Imagine you’re at a coffee shop and they offer a drink in two sizes: small for $2 and large for $4. You’d almost certainly buy the small size and save two dollars. Right? Marketers know this.
So, to redirect you to the more expensive option, they’ll add a third size. This is a decoy. It’s there to distract you. They’ll add a medium size for $3.50. So the new sizes are small for $2, medium for $3.50, and large for $4. Would it surprise you to know that after this change, most people will buy the large? Marketers don’t even care if they ever sell a single medium size…they just want you to buy the large size. That’s the sole purpose of the third size.
Isn’t that devious? Isn’t that manipulative?
That’s the thing about human beings and comparison. We’re horrible at it. Comparisons give us just enough information to draw the wrong conclusion about a situation. When you compare yourself to other people, you’re going to miss out on the truth.

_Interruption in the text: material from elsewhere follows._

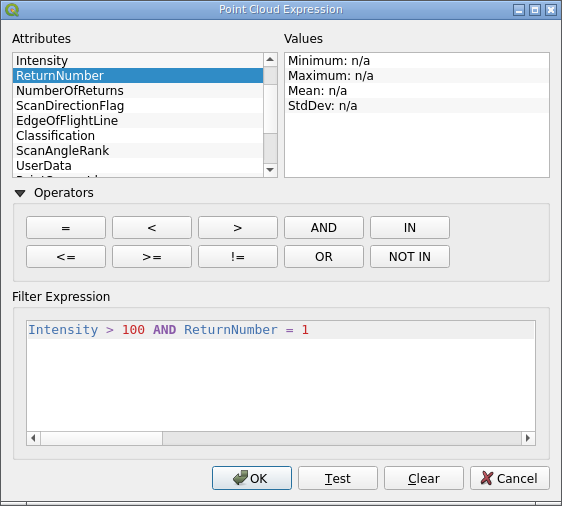Screen dimensions: 562x506
Task: Collapse the Operators section triangle
Action: point(20,194)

This happens to me constantly. I have no desire to paint. Absolutely none. But if a friend of mine posts a picture on Facebook of a painting they just finished, suddenly I feel the desire to paint. I need to put color on canvas and create a masterpiece.

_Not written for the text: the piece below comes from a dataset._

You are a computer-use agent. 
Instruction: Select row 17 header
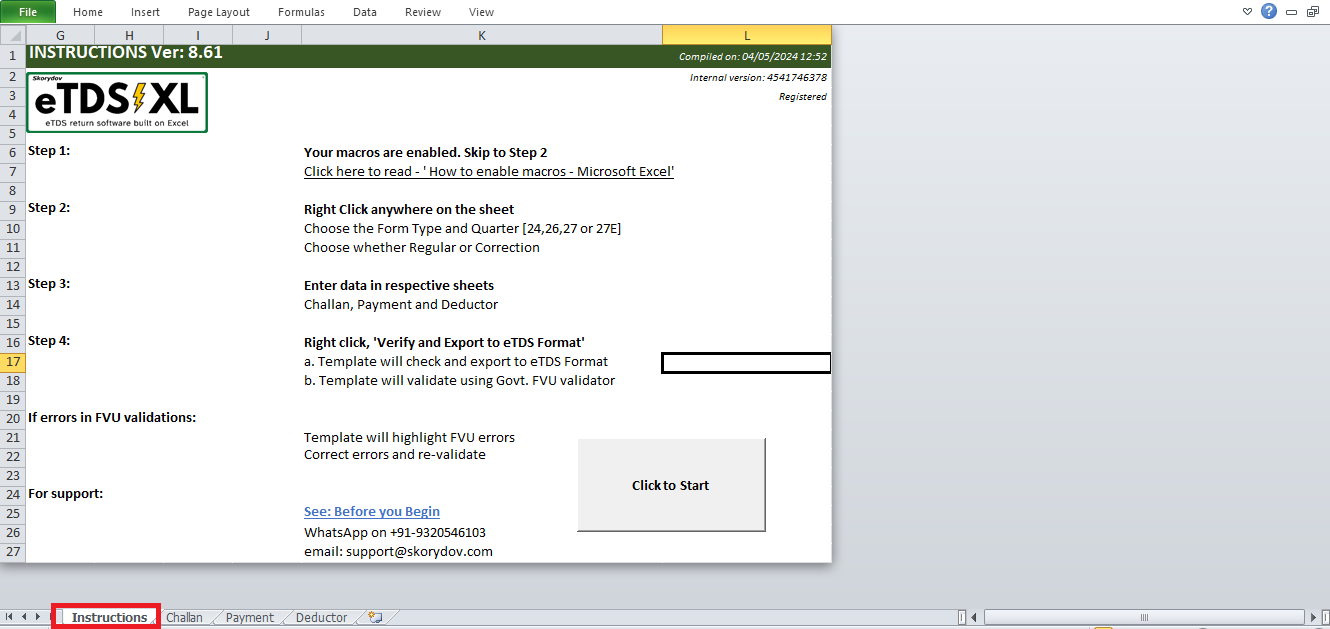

I compared myself to someone else. And it distracted me from the truth. I don’t want to paint. I want to write. But the comparison tricked me. It was a decoy to truth.
I encourage you, avoid the comparison game at all costs. It’s tricking you into the wrong conclusions about your life.
You weren’t meant to live like other people. You’re unique. An individual. Be yourself. Not someone else.
I almost always order a small, or bring my own tumbler. But I hadn’t really thought through the actual marketing strategy behind the sizes. Bringing my own tumbler was to help me get what I actually want/needed rather than considering going up a size. How interesting that that is actually a marketing strategy.